Qui mieux que Pierre Tanguy nous dit aujourd’hui l’ordre des choses et des jours, les rêves des hommes et des femmes ? Il y a chez lui cette simplicité, cette humanité qui se font découverte, émerveillement, plaisir. Il nous réapprend à toucher, voir, sentir, écouter ce qui nous entoure et goûter aux saisons dans ce qu’elles apportent de différences, d’empreintes anciennes et nouvelles. La tentation est toujours très forte de marcher à sa suite. De regarder les arcs-en-ciel additionner leurs couleurs, d’entendre le pépiement des oiseaux suspendu au bruit de nos pas et de guetter avec lui les silences. Tout est vie chez Pierre Tanguy. Les arbres, les chemins, la mer, le temps, le vent, les pierres. Tout prend racine, renaît, se redessine, s’agrandit et se réveille, rien n’est jamais perdu, ni oublié.

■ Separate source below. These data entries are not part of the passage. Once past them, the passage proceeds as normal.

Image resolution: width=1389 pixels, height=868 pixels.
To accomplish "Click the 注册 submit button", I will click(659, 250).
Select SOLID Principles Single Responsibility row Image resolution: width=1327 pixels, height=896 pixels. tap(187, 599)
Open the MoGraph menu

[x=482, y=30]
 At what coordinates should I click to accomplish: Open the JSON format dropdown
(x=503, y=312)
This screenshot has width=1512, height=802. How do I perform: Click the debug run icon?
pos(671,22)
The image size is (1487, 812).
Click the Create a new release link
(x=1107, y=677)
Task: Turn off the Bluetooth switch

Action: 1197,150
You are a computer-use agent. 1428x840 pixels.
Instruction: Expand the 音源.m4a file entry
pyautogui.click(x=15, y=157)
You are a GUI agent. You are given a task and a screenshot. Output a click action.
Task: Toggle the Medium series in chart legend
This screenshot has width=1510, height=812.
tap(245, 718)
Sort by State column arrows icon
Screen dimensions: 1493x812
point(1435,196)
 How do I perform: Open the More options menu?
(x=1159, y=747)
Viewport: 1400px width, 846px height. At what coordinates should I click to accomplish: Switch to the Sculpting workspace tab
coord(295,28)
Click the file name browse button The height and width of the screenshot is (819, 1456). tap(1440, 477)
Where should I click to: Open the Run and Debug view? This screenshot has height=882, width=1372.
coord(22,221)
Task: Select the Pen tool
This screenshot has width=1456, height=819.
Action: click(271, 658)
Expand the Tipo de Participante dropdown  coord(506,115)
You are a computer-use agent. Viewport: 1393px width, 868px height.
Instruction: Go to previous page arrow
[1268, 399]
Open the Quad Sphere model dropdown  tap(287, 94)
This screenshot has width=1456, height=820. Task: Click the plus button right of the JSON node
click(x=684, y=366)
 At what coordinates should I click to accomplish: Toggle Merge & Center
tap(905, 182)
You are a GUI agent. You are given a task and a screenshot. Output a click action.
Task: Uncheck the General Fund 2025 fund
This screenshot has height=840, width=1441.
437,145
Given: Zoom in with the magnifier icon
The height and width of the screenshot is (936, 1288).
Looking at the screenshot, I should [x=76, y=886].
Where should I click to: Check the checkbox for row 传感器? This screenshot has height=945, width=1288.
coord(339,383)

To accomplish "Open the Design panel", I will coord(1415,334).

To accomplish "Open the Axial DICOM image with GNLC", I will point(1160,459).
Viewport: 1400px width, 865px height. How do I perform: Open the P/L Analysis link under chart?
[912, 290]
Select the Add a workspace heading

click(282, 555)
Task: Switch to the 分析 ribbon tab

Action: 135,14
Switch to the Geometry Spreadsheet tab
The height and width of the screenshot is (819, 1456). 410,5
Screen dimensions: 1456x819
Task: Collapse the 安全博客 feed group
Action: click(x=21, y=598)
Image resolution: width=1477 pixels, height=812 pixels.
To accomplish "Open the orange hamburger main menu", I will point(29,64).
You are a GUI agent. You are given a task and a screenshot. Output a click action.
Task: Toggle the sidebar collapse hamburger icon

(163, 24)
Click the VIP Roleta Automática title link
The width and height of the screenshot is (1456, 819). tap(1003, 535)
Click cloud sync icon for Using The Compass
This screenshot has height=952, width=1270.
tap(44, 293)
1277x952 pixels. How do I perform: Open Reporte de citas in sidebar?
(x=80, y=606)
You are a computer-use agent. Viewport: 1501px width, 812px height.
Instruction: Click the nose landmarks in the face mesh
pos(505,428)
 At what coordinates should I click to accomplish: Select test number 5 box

Voilà les quelques lignes que j’écrivais dans la revue Europe pour saluer son précédent recueil*.

Côte des légendes

pierre tanguy

Ces phrases, je pourrais les reprendre intégralement pour son nouveau recueil qui paraît aujourd’hui aux éditions rennaises La Part Commune. Pierre a publié l’essentiel de sa poésie dans cette maison ce qui ne l’empêche pas d’effectuer quelques excursions chez des éditeurs amis** ou des bifurcations vers des essais dont le dernier, remarquable, sur Xavier Grall***. Il y a quelques mois, il réunissait ses chroniques littéraires dans un premier volume aux éditions Sauvages**** et un second est, semble-t-il, en préparation. Pierre est là attentif aux autres et généreux dans ses mots, il sait avec ceux qu’il lit multiplier les regards sur les gens et sur le monde, une manière de poursuivre sa route et de partager ces petits bonheurs ensemble. Mais l’essentiel pour lui est encore et toujours poésie.

pierre tanguy

« Terres natales »*****, son nouvel ouvrage est de cette même haute tenue. Certes, chacun à un moment de sa vie revient vers les choses anciennes, cachées, ces moments privilégiés où nous grandissons sans toujours le savoir, où nous apprenons à conjuguer passé, présent et futur. Pierre Tanguy retourne donc sur ses pas, avec cette émotion légère qui le caractérise et marque toujours son écriture. Nous sommes lui et moi des enfants d’après-guerre et ces images, ces silhouettes sont aussi les miennes. Je vois avec lui ma grand-mère mettre sa coiffe des dimanches, la plus belle, je nous vois jouer sur les talus de nos arcs tendus de ficelle, guetter les soirs d’été au bord de la route les rares voitures à passer. Ce n’était pas dans le Léon mais pendant les vacances à Saint Nicolas du Pelem et c’était pareil, il suffisait d’échanger mer et rivière. Un temps d’avant la télévision où il écoutait comme tout footballeur en herbe , j’en suis certain, sur le poste radiophonique la demi-finale de coupe du monde France-Brésil en 1958 où Piantoni, Kopa et Fontaine donnaient la réplique à Pelé.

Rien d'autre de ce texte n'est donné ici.